At time of writing, the fighters of the Taliban Islamist movement in Afghanistan are less than ten miles from the Afghan capital city of Kabul.
**** in the few hours between writing and publishing, the Taliban have taken all major cities in the country and are reported to be entering Kabul ****
The western media and military establishments are in a state of shock at the Taliban’s scorchingly fast ‘re-emergence’ in Afghanistan in the wake of the withdrawal of western forces. Within weeks of the US military leaving, Taliban forces have retaken roughly a third of the country and fully half of the regional capitals.
The Taliban first came to prominence in Afghanistan in the aftermath of the Soviet-Afghan war of the 1970’s and 80’s. Very broadly, a coalition of anti-soviet Islamist groups came together to form the Taliban and took over the majority of the country as the soviet Red Army retreated. They became the de-facto government in 1996 until they were removed by a US-led invasion in 2001. Twenty years of military occupation later, and the Taliban are on the rise again.

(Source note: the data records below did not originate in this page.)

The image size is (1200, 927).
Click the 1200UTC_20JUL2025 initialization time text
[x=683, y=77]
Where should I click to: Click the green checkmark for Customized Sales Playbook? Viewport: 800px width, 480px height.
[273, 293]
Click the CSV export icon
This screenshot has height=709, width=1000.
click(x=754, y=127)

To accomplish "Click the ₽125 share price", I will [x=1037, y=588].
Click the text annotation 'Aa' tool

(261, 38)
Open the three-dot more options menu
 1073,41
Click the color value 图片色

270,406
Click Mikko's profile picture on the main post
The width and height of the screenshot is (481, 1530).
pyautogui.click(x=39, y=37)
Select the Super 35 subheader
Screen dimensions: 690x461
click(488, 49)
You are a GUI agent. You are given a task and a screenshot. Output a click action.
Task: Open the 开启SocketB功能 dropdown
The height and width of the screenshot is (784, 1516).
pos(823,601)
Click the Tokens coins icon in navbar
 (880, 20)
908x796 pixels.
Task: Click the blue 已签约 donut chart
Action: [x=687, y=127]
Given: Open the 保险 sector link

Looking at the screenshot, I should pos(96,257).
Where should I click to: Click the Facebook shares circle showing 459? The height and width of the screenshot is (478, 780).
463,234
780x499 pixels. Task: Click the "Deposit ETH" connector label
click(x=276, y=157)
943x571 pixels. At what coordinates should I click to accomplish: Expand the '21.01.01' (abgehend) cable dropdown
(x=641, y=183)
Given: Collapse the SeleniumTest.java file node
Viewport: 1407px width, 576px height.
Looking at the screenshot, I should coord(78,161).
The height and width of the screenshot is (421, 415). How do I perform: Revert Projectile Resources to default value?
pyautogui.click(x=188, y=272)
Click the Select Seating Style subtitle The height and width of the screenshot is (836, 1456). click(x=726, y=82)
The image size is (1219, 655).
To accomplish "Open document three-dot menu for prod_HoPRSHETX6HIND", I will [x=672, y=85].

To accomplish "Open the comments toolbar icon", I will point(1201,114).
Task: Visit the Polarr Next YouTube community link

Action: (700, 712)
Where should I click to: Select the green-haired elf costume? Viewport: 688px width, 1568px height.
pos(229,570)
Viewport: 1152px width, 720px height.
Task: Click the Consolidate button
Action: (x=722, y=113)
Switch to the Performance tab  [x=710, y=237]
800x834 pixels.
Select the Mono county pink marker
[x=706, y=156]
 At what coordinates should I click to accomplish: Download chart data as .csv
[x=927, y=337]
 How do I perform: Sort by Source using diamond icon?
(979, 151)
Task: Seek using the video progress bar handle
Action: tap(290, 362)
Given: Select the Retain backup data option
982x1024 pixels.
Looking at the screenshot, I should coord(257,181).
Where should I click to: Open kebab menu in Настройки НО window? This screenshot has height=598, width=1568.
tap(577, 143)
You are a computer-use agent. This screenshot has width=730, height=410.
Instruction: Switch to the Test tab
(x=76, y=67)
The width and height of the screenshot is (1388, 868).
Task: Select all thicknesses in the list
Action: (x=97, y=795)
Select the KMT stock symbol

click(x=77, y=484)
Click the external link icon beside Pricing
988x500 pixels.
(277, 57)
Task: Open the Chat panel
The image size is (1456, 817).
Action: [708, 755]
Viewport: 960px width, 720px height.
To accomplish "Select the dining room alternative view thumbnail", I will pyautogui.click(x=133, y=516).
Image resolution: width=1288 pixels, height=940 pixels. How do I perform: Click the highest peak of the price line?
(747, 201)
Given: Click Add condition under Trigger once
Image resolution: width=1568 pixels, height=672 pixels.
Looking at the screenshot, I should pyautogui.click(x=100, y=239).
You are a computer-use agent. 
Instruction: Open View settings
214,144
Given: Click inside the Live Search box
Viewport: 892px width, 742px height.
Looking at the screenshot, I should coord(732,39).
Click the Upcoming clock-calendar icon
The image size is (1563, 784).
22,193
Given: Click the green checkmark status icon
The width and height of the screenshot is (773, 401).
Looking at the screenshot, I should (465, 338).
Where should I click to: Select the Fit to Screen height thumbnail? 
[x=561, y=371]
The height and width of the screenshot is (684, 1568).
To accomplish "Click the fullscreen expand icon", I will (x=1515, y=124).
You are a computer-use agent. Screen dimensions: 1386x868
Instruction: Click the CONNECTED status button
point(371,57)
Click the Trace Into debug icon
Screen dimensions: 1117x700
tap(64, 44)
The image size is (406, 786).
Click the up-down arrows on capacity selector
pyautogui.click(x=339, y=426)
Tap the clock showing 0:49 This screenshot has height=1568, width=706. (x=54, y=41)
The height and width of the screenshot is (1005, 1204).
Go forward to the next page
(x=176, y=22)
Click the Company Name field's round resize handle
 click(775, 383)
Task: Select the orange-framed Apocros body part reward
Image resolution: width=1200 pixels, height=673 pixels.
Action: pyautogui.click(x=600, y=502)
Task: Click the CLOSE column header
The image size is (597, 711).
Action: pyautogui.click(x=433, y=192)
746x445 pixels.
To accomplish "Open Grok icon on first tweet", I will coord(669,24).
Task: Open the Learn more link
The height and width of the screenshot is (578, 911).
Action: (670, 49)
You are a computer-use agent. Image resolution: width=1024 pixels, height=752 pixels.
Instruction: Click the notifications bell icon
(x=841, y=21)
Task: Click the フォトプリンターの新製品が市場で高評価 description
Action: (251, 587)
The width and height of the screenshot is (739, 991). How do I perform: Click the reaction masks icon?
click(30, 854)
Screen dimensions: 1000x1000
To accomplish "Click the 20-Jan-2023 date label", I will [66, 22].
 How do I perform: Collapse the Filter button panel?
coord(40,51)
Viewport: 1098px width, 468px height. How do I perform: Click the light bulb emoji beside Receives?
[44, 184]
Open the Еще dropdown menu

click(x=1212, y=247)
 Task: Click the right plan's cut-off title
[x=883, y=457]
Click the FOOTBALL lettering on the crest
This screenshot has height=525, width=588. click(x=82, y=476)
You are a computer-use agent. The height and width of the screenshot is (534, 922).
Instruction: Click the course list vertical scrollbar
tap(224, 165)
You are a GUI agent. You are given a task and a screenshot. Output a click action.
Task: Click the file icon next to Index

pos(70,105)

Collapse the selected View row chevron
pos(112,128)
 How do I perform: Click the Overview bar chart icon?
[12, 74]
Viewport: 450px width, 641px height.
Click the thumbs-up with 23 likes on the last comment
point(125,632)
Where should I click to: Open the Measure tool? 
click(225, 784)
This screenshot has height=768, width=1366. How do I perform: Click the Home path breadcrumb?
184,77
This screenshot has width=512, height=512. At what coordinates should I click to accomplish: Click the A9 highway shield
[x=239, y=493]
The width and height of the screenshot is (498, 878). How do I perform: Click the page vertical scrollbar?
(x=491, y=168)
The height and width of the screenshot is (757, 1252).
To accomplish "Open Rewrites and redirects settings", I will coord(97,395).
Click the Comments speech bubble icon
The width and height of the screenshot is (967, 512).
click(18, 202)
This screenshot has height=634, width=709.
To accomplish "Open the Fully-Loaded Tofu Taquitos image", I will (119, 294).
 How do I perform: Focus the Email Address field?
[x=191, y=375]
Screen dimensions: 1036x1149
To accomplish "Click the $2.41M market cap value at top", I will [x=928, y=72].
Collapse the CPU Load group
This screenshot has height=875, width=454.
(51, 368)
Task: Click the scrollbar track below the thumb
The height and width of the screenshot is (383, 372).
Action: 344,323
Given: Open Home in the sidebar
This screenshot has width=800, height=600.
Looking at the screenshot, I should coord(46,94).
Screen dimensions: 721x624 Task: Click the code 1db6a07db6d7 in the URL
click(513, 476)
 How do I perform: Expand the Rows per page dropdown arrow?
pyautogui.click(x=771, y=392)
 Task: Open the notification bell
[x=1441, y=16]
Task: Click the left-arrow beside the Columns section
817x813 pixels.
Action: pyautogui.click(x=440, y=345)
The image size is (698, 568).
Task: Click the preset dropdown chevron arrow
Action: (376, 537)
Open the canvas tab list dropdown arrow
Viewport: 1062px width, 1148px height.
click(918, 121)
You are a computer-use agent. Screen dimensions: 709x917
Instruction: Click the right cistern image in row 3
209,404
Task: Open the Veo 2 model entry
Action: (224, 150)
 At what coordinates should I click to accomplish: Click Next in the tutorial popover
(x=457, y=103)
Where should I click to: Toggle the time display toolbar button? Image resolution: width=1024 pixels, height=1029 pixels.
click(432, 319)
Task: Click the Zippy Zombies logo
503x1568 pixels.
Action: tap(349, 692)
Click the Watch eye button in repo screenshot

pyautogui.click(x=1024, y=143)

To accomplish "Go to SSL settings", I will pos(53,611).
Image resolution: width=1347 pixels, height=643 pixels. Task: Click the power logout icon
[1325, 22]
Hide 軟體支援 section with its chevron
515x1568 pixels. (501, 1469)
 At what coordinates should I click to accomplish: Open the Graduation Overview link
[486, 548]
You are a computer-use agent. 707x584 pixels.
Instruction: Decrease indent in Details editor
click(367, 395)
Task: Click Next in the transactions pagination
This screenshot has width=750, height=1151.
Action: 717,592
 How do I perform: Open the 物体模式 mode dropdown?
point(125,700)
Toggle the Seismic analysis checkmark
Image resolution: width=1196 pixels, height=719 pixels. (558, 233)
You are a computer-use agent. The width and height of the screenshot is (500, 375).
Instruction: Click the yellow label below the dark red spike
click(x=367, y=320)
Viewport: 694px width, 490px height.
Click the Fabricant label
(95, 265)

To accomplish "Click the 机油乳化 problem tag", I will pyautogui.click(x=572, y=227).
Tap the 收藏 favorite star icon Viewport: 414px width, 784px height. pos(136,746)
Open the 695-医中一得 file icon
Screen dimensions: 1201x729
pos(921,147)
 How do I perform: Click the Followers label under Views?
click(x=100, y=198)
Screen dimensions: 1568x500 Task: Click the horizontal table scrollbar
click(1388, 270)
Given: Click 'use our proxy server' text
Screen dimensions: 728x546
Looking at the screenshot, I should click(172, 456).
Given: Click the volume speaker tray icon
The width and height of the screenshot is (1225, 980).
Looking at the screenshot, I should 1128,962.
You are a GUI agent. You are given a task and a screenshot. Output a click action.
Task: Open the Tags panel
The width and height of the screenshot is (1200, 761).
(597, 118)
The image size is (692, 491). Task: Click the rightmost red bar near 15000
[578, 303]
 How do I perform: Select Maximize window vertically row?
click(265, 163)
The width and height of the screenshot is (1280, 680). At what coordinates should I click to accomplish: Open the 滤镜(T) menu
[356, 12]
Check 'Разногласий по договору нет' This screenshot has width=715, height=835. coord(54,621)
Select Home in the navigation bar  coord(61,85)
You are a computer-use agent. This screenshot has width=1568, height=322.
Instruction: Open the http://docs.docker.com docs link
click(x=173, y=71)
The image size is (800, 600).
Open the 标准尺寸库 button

The question on the lips of most commentators – from Afghan ‘moderates’ to western war veterans – is how has this happened? Twenty years is a monumental amount of time for a country to be occupied by foreign military forces. Post-WWII Germany was occupied for ten years. For perspective, WWII killed almost 75,000,000 people, as opposed to the estimated 200,000 deaths of the latest war in Afghanistan.
It is now inconceivable that the occupation of Afghanistan is anything other than a failure. For much of the western ‘war on terror’, emphasis has been given to the “hearts and minds” strategy of winning Afghans away from radical Islamism and towards democracy. Given that the Taliban has almost doubled in size – from 45,000 in 2001 to an estimated 85,000 today – this has clearly not gone well. But even we ignore the Taliban’s growth it is still obvious that the people of Afghanistan have no interest in defending their newfound western democracy. The Afghan security forces and it’s affiliated militias number almost 300,000 men, more than triple that of the Taliban. More importantly, the Afghan government can call on the material support of the western powers, as well as that of it’s own small air force (something the Taliban sorely lack). The security forces of the Afghan government are well equipped, well funded and trained by the US and European armed forces. The forces of the Taliban are largely composed of irregular militia fighters using Cold War era weaponry, with little artillery and no air support whatsoever. And yet the Afghan government forces are dissolving in the face of the Taliban’s re-conquering of Afghanistan.
The western news networks are focussing on the humanitarian disaster unfolding as the Taliban advance, and it is quite right to prioritise the suffering of civilians as one of the main issues. But the point that the west is purposefully, forcefully, furiously ignoring is that Afghan ‘democracy’ was only ever as stable as the US soldiers propping it up.
US interference in Afghanistan is the cornerstone of the current crisis. It is not an overstatement to say that the Taliban would never have come into existence without the meddling of the Americans and their allies.
In 1979, Afghanistan was a progressive socialist country. Led by a revolutionary communist government, the country had begun to roll back the regressive social practices and misogynist laws that had previously been the norm. The Americans’ cold war crusade against communism could not allow another socialist nation, and so the US, it’s European allies and Pakistan began to pour weapons and funding into the small ‘Mujahideen’ Islamist groups that were fighting against Afghan socialism.
Before long American money and weapons had turned the tiny guerilla movement into a serious threat, and so the Afghan government requested aid from the Soviet Union. This is what would be come known as the Soviet ‘invasion’ of Afghanistan, although no invasion actually occurred. The US then stepped up it’s funding of the Mujahideen, including one group led by the then unknown Saudi Islamist Osama bin Laden. It is popular opinion that the American’s probably regret arming him now, although those who have profited from the war on terror likely view it as a stroke of luck.
The American’s and their Islamist proxies would eventually crush Afghan socialism in 1989, and from the instability that followed several different Islamist groups would join together to form the Taliban, taking over the country in 1996.
So when the American’s ask themselves “How have we failed this badly?”, there is really only one answer; they didn’t. The Taliban is doing what it was created to do, namely to oppose the liberalisation of Afghan society and to impose hard-line Islamist rule. It is easy for westerners watching the unfolding scenes in Afghanistan to be puzzled and even amazed that so many people could support the Taliban, or at least not oppose their rule. But the sad truth is that it is our tax money (or at least that of our parents) that bought the rifles currently being carried towards Kabul.